Self Storage Property Acquisitions
During the year ended December 31, 2017, the Company issued 44,917 subordinated performance units as partial consideration for the acquisition of a self storage property to SA-SCMI LLC, an affiliate of SecurCare and Move It. At the time of the issuance, SA-SCMI LLC was an affiliate of Arlen D. Nordhagen, the Company's chairman and chief executive officer. In addition, during the year ended December 31, 2017, the Company issued 26,049 OP units as partial consideration for the acquisition of a self storage property to Nordhagen LLLP, an affiliate of Mr. Nordhagen, and 22,214 subordinated performance units as partial consideration for the acquisition of a self storage property to SecurCare, an affiliate Mr. Nordhagen.

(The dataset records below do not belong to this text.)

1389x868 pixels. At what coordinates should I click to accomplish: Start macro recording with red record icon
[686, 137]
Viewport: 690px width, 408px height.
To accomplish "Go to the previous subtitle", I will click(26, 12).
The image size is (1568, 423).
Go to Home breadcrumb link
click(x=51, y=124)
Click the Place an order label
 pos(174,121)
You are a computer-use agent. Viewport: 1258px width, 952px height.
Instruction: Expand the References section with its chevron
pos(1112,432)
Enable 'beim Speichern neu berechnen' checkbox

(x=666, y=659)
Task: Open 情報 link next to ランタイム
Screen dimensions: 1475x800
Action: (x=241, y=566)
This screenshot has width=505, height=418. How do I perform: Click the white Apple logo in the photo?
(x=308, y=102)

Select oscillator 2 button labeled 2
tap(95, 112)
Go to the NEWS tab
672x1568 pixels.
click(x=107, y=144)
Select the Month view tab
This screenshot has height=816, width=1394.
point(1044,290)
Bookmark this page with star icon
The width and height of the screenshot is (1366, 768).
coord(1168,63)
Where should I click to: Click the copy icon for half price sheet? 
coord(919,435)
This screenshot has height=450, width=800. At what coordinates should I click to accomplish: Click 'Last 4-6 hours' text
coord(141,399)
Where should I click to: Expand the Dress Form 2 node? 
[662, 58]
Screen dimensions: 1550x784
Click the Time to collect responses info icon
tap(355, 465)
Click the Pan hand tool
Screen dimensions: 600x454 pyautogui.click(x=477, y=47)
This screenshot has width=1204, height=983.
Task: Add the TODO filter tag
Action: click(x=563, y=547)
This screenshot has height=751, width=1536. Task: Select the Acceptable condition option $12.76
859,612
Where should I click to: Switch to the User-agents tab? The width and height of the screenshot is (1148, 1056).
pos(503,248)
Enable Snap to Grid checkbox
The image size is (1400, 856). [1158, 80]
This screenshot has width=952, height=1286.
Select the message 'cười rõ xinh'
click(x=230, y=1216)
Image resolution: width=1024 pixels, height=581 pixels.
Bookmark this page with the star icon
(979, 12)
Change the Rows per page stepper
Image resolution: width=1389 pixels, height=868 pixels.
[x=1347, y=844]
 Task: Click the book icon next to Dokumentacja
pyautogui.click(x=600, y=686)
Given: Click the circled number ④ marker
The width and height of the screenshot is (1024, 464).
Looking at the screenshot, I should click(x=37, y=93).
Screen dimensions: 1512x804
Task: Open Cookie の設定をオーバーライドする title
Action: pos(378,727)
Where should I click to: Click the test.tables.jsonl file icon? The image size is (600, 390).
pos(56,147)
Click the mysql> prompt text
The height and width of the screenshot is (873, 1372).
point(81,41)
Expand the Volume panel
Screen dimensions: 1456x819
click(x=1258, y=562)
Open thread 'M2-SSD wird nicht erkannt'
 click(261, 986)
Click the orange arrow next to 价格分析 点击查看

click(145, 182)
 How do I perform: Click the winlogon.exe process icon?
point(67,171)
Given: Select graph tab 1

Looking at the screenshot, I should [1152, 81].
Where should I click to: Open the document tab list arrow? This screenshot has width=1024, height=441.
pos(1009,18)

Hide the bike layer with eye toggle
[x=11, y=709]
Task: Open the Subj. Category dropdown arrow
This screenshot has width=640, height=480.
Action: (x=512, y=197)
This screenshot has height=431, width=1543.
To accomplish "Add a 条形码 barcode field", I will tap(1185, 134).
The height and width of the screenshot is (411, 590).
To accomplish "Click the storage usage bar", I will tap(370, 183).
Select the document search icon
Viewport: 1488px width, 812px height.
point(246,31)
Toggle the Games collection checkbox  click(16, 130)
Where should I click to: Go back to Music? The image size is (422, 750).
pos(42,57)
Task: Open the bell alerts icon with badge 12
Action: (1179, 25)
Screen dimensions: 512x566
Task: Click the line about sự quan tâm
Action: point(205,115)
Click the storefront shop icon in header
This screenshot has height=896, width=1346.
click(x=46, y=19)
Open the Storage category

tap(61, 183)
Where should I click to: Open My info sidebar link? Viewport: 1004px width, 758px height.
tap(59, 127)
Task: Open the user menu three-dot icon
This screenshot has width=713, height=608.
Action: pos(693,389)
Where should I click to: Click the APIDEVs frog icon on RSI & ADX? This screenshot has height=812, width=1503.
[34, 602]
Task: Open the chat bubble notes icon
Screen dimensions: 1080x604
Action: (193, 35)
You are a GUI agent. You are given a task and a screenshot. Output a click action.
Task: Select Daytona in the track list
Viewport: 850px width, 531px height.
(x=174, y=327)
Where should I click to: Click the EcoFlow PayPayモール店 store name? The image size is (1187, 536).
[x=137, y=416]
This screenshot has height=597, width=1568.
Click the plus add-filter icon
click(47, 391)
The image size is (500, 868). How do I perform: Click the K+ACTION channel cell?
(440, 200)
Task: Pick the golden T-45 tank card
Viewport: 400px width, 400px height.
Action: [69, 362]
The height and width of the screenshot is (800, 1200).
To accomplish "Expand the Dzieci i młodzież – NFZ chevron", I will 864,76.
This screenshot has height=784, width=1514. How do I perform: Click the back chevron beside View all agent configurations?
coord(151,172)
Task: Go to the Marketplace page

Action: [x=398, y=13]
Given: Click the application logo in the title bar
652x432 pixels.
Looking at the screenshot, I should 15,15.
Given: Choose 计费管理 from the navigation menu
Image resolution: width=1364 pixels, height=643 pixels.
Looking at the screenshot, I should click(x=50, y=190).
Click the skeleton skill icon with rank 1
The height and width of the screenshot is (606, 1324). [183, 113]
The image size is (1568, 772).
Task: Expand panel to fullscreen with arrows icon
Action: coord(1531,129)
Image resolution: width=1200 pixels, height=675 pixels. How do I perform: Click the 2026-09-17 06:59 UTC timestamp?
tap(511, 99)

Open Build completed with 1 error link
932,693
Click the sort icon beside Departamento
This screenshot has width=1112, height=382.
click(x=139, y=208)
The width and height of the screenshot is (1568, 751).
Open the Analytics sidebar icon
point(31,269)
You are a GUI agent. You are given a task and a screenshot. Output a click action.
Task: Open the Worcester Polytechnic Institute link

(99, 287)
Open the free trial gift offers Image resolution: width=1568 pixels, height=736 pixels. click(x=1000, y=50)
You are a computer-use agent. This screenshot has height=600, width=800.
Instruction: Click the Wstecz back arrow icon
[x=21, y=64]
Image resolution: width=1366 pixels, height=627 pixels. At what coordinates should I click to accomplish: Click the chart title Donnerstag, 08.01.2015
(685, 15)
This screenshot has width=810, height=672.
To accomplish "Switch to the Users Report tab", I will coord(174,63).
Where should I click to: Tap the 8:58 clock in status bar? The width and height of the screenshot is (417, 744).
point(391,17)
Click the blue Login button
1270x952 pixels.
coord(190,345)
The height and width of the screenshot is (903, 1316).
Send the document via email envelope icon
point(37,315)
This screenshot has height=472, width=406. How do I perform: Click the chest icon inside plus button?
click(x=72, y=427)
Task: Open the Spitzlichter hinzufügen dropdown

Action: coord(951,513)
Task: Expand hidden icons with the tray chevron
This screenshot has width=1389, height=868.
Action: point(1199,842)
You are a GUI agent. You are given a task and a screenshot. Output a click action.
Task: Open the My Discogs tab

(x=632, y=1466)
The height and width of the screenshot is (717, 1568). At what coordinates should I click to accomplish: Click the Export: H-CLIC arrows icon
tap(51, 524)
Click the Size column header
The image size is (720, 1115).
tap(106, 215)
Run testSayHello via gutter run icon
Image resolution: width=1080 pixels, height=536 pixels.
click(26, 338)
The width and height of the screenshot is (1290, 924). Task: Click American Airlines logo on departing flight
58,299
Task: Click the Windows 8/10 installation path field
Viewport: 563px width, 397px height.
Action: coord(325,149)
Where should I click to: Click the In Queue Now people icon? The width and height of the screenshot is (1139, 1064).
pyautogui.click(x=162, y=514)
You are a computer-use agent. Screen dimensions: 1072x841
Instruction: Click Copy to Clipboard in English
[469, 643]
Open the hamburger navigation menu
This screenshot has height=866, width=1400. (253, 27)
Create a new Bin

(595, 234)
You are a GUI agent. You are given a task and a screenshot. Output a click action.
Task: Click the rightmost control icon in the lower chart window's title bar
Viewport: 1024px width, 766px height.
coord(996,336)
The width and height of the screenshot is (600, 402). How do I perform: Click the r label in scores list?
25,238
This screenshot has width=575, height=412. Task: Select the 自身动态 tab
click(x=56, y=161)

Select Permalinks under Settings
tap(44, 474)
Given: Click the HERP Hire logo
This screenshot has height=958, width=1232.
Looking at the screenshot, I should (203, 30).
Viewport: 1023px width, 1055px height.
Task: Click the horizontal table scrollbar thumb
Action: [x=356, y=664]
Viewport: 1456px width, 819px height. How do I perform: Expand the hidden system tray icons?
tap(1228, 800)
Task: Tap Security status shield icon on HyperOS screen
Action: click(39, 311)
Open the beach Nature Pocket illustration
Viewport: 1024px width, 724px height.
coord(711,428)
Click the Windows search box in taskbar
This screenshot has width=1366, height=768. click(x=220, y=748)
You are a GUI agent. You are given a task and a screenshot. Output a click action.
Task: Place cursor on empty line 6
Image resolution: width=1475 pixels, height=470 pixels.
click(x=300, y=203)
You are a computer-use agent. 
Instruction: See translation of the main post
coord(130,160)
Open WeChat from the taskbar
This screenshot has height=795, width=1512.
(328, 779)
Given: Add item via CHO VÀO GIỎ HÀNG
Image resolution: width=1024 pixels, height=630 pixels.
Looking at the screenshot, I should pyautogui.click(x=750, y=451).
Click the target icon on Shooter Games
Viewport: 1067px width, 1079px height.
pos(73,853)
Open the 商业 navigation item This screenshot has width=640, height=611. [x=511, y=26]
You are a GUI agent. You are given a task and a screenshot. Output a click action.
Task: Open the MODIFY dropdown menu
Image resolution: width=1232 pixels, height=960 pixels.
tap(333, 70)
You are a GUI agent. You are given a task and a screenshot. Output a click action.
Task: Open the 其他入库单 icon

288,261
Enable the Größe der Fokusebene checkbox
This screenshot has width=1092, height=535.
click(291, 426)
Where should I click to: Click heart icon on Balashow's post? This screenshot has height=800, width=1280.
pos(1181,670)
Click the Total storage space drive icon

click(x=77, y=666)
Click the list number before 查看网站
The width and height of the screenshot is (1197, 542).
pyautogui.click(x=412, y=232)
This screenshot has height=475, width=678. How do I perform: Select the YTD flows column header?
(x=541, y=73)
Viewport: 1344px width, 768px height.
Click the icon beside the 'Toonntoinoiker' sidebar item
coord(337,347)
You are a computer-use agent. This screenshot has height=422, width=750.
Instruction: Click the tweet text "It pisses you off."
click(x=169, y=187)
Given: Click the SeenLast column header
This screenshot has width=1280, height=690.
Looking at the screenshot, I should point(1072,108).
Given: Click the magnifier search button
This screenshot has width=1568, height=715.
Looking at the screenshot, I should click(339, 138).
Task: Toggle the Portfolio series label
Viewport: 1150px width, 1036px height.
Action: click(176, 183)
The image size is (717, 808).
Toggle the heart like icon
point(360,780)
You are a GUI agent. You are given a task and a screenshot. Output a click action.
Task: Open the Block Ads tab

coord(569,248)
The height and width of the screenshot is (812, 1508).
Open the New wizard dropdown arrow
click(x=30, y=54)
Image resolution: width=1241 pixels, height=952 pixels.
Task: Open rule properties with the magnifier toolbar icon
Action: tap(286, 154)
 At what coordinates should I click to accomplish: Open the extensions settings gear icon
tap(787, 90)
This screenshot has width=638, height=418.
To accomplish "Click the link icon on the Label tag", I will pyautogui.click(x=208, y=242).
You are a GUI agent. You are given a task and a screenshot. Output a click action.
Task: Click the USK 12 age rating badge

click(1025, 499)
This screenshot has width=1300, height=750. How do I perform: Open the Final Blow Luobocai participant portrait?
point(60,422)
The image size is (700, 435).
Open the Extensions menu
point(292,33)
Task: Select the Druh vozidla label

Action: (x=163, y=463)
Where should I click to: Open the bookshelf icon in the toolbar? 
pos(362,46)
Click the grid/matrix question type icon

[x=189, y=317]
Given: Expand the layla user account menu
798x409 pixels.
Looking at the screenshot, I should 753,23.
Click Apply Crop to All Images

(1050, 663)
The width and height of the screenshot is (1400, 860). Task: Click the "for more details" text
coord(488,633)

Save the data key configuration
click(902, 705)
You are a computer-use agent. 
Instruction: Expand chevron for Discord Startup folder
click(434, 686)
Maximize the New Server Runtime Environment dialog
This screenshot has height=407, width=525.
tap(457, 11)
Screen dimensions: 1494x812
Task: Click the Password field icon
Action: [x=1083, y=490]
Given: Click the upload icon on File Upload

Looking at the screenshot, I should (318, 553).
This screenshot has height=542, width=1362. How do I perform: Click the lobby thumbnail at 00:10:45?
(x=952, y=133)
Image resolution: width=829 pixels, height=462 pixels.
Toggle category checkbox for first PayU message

During the year ended December 31, 2017, the Company issued 101,270 OP units and 88,435 subordinated performance units as partial consideration for the acquisition of self storage properties to Howard Family Limited Partnership I, an affiliate of Northwest and an affiliate of Kevin Howard, a member of the Company's board of trustees.
During the year ended December 31, 2017, the Company issued 10,766 OP units as partial consideration for the acquisition of a self storage property to Van Mourick Diversified, LP, an affiliate of Optivest and an affiliate of Mark Van Mourick, a member of the Company's board of trustees.